All these years, I have held onto this memory, and I really did not want to go through those same arduous efforts.

I remember that at my first matrimonial home, I had a tree with twinkling lights, shiny baubles, and maroon ribbons with golden-edged trimmings delicately weaving up and around its branches. True enough, putting it up was exhilarating (that rush of childhood splendor finally realized). But later, taking it down was a tedious affair. I was reliving the tedium of a past childhood memory, intertwined with an aspirational desire to be like one of those families who built things together.

Then came the task of putting the decorations back in their boxes and finding a place to store these packages until the next appropriate season arrived; this was regarded as another chore. It was a one-person show for me, and the children were still very young. After that first attempt, I never put up the tree again.

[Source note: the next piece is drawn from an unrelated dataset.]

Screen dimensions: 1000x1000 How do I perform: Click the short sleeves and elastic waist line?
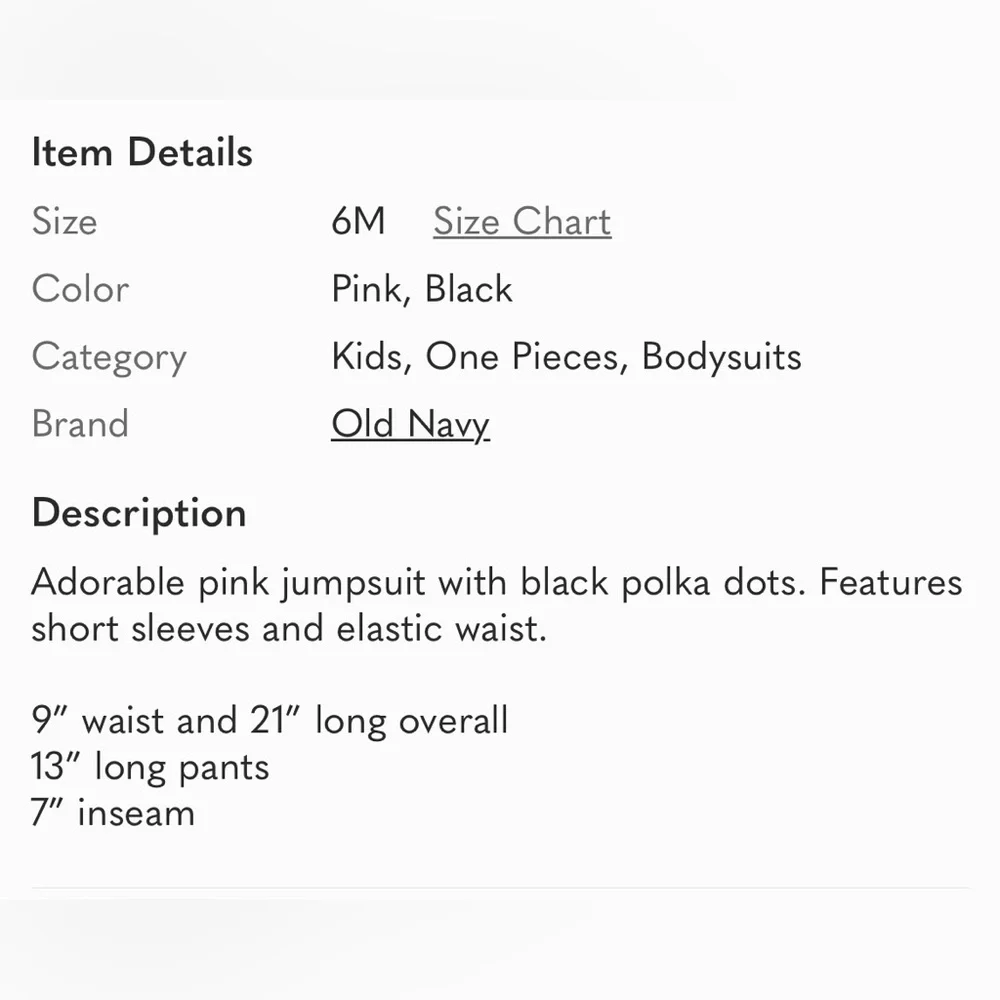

Since then, I have constantly been contemplating how to make traditional family activities more manageable. This conviction was made more palatable as Christianity was not my current family’s religion.

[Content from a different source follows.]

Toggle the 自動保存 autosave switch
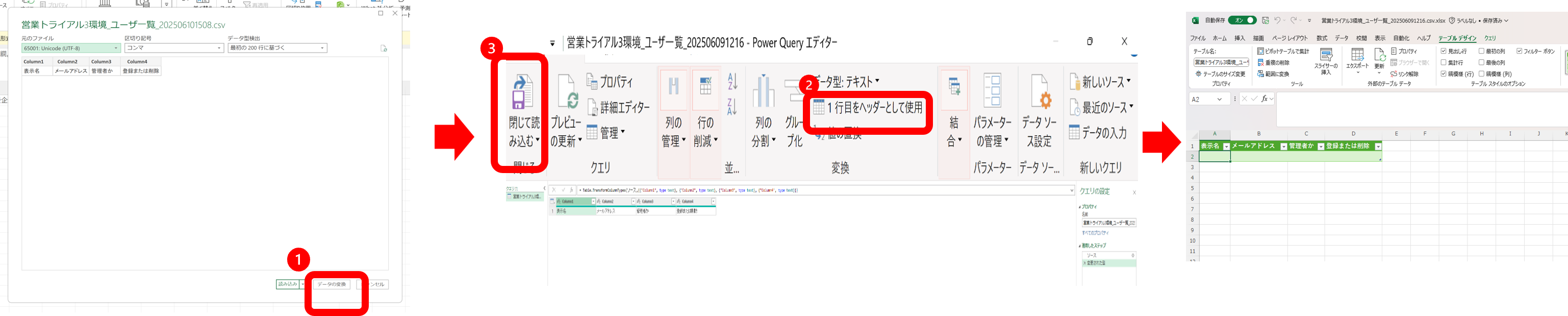The width and height of the screenshot is (1568, 316). (x=1242, y=21)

At my second matrimonial home, which was a smaller residence (less than a thousand square feet), we bought a small tabletop Christmas tree. As my husband had designed our home, there was a need to maintain a ‘style’ – a shiny, glitzy, sparkly silver tree would never have entered my mind if not for the ‘interior designer’ beside me advising me on the ‘best’ tree for our home. Nonetheless, I chose to bring ‘this little fella’ with me because its branches were malleable enough for me to hang little Christmas odds and ends on it. I was elated. I finally had a representation of Christmas I could cope with while maintaining our home.

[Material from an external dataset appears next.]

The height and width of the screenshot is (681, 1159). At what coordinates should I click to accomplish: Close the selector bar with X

In our 12th year at our current home, I attended a community church service where they invited the attendees (after the service) to take as many handcrafted doves as they wished from the Christmas tree in front of the stage in the hall. My heart was filled with love and goodwill at the Church’s thoughtful gesture to spread His love within the community (to this day, I have these doves because they are meaningful).

That day after the service, I arrived home and immediately hung the doves on my silvery, glittery tree. Its meaningful words of “Love,” “Faith,” and “Joy” were good to hold in one’s mind. I was in my forties then and becoming more introspective.

This year (2022), after being exhausted from daily evading a biological plague (Covid-19 certainly felt like one), which has turned lives upside down, revisiting these words on the doves, which had been tidily stored in a cupboard for ‘Christmas’ ornaments, helped to ground me and spread these personal feelings to the family.

Against this context, I finally built a Christmas tree I knew I could keep up with in the years to come. I placed a few doves on each sparkly branch and stood back to admire my creation. Still thinking it needed some ‘magical’ lights, I rummaged through my box of personal mementoes to uncover fairy lights I had kept from a gift from a relative.

I felt happy. I was particularly filled with a quiet sense of victory that I had not given up on a conviction: a vision I held true as a carer that there are simply acts of tradition I (personally) cannot uphold persistently.

This year, I bestow a sense of goodwill and serenity to all carers during the holiday season.

Merry Christmas and a Healthy New Year to all my readers and thank you for always following my blog to read recent articles. I promise to publish four homemaking articles in 2023!